We are now a net exporter of fossil fuels. Fossil fuels are currently the lowest cost, most reliable and easiest to produce form of energy. Fossil fuels have helped to almost half the number of people globally living in poverty. We will someday have to get off of fossil fuels. The world will some day run out. Current renewable energy sources are expensive and unreliable. Claiming that we must stop using fossil fuels so we can reduce CO2 is, at best, silly.
I do not believe there is any accurate way to count the number of birds killed by wind turbines. You can only estimate and that leaves much room for argument. It is interesting to note that, at least from what I was able to find info on, the carbon foot print to make and then dispose of a wind turbine is bigger than the amount of foot print is may eliminate.
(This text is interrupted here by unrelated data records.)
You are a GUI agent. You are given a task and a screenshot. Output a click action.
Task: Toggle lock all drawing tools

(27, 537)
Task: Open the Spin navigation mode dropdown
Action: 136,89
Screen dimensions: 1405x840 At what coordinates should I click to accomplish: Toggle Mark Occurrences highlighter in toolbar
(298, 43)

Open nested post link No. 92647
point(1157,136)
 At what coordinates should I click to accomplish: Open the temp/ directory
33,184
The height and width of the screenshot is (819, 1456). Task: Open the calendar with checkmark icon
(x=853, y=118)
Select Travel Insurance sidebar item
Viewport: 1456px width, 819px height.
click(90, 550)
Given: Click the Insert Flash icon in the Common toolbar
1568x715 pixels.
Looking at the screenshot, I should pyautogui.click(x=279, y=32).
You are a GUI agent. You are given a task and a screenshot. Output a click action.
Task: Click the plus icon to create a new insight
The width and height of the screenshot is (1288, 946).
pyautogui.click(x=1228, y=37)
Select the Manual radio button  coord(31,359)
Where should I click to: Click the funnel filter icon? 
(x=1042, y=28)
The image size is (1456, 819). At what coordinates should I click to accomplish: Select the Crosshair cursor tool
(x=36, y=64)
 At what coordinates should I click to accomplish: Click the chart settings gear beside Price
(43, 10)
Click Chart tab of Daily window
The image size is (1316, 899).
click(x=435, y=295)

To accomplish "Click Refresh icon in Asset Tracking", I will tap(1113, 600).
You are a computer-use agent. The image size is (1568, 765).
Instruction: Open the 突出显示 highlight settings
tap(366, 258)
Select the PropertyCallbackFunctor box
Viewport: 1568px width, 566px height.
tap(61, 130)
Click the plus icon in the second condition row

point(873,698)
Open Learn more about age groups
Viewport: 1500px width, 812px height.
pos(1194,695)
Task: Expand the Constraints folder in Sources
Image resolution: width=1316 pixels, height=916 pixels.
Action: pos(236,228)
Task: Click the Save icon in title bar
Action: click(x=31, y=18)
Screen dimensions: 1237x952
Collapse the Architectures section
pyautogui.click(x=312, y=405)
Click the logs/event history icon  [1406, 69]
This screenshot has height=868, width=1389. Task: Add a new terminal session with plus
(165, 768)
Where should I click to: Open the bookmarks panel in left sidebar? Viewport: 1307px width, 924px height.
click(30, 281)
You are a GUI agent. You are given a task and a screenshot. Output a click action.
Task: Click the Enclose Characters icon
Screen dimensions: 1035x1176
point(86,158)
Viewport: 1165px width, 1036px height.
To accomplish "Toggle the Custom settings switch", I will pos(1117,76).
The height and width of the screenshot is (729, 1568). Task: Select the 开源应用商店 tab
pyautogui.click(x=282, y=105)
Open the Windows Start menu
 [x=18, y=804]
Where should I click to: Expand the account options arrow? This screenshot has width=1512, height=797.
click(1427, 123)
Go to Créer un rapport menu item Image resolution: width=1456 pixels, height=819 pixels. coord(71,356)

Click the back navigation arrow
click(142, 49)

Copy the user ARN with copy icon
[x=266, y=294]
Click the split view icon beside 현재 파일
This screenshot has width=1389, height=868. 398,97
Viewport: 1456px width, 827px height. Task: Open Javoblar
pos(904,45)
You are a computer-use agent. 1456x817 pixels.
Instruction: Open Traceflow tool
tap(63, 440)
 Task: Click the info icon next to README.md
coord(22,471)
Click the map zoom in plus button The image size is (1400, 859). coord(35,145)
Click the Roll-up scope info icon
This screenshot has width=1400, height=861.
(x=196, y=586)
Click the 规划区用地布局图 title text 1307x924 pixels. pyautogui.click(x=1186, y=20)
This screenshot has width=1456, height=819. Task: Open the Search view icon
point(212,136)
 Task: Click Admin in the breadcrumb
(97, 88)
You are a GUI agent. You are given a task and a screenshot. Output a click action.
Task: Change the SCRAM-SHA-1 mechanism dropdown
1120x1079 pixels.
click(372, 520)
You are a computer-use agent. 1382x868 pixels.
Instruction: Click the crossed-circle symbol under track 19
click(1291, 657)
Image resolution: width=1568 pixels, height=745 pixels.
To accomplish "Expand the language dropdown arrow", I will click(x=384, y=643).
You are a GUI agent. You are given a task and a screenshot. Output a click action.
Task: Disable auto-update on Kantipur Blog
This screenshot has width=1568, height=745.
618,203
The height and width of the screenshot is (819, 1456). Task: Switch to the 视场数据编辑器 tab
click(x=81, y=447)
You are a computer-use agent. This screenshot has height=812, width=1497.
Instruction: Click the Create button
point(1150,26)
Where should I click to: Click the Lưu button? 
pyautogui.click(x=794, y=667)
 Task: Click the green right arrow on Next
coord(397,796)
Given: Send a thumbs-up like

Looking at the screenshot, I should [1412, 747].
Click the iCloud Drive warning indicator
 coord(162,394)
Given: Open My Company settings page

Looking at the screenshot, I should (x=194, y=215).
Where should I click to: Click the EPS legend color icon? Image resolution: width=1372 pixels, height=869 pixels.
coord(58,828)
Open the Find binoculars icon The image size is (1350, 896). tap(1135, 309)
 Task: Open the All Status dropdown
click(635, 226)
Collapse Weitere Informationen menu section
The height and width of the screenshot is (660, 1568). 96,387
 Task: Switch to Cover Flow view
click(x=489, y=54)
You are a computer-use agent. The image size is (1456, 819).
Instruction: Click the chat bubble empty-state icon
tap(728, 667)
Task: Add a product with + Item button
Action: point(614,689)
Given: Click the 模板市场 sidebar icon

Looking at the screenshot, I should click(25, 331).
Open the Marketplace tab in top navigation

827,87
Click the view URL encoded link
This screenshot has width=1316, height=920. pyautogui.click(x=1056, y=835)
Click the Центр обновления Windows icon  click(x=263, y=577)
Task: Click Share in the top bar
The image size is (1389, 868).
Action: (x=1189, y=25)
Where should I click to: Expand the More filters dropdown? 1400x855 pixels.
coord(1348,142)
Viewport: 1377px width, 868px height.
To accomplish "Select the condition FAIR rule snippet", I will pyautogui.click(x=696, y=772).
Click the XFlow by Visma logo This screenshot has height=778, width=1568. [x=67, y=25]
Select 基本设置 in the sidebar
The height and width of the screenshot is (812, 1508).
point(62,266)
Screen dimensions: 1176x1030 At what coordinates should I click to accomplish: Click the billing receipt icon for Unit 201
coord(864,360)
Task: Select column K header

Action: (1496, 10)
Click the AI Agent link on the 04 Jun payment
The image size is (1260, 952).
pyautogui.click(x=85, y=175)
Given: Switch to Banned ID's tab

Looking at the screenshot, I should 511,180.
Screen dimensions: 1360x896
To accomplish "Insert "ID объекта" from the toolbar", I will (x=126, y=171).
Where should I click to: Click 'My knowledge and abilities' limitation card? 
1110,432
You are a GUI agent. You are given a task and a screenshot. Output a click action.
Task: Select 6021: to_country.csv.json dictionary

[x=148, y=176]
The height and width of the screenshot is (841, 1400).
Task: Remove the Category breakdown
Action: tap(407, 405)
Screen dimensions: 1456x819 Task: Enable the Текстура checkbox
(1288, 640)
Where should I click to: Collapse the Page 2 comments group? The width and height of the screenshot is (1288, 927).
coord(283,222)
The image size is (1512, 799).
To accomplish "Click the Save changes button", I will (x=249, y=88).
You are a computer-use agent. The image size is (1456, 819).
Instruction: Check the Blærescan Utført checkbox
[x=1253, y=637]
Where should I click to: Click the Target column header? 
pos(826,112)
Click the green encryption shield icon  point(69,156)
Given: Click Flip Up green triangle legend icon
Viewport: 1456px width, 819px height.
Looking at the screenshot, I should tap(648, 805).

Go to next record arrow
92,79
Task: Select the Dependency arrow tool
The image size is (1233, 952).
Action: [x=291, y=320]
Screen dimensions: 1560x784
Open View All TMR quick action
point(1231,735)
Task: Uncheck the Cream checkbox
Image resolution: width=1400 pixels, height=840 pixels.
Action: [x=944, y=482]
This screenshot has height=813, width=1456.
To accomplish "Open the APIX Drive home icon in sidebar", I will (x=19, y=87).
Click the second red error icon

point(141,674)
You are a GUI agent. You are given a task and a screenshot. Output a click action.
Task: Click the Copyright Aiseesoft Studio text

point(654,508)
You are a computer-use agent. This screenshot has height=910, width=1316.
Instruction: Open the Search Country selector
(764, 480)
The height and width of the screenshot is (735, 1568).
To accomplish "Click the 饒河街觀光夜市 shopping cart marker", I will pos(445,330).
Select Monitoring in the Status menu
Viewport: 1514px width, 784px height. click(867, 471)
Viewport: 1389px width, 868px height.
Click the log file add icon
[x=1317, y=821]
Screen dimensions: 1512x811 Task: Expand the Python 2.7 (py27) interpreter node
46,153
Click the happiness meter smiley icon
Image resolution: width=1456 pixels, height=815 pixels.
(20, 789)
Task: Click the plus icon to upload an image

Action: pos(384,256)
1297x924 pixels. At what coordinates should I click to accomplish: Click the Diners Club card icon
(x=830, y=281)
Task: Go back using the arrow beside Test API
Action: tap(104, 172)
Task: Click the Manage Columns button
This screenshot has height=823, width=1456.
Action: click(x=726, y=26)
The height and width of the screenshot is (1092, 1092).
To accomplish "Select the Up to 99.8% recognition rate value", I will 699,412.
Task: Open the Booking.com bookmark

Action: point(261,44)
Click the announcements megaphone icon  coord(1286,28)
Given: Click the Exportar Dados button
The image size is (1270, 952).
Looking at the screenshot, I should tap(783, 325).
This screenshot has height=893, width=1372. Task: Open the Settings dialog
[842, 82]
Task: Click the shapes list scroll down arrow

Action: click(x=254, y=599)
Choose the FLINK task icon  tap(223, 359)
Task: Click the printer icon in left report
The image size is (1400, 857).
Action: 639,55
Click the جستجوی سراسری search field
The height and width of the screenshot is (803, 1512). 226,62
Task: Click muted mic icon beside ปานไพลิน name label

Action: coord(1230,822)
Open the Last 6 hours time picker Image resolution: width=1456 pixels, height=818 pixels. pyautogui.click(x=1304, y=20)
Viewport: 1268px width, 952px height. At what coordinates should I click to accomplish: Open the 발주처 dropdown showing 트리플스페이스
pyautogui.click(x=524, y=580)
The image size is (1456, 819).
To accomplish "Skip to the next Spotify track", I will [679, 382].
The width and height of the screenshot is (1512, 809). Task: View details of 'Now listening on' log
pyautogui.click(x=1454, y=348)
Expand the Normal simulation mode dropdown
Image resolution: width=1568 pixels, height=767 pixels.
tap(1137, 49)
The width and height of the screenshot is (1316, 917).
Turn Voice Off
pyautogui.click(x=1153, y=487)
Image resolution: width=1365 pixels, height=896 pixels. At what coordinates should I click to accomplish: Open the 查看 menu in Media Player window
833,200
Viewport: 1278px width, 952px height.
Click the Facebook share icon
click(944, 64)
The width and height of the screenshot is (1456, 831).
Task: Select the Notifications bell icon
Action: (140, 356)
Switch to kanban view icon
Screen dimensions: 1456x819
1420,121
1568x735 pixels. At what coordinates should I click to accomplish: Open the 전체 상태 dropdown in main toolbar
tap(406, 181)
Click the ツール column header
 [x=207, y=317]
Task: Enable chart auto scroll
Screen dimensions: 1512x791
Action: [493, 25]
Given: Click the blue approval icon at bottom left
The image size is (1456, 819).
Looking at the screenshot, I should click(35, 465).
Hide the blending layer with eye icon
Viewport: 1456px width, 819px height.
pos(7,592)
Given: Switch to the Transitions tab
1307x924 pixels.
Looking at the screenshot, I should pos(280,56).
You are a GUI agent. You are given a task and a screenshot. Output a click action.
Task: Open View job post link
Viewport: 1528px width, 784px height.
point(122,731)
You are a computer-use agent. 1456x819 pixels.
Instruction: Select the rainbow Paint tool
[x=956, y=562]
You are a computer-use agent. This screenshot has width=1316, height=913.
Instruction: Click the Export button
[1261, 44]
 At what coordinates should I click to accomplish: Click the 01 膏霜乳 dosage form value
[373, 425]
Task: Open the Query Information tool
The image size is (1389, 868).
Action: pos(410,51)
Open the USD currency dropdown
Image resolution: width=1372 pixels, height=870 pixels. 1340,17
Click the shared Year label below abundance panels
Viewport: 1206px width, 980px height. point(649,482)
I am also waiting to see what happens to all the solar panels when they finally need to be replaced. Energy is the live blood of civilization.

AgentOrange
12-24-2019, 11:02 AM
From great American and President this week:


“You want to see a bird graveyard?” he asked. “You just go take a look. A bird graveyard. Go under a windmill someday,” he said. “You’ll see more birds than you’ve ever seen ever in your life.” --Donald Trump

https://www.breitbart.com/politics/2019/12/23/donald-trump-issues-one-of-his-greatest-takedowns-of-windmills/

Marty Gass
12-26-2019, 09:59 AM
Bill,
It is interesting to note that power companies seem to be installing wind farms and solar farms to satisfy a public relations situation. Neither technology has or will do anything to supply large amounts of cost effective reliable broad based energy requirements. There is no need to worry about CO2 as we need more and not less. Someday we will run out of fossil fuels and we need a great source of energy and I believe it is next generation nuclear.
On the subject of bird killings, I read recently that the number one killer of the California condor. I do not think it was an estimate but an actual count.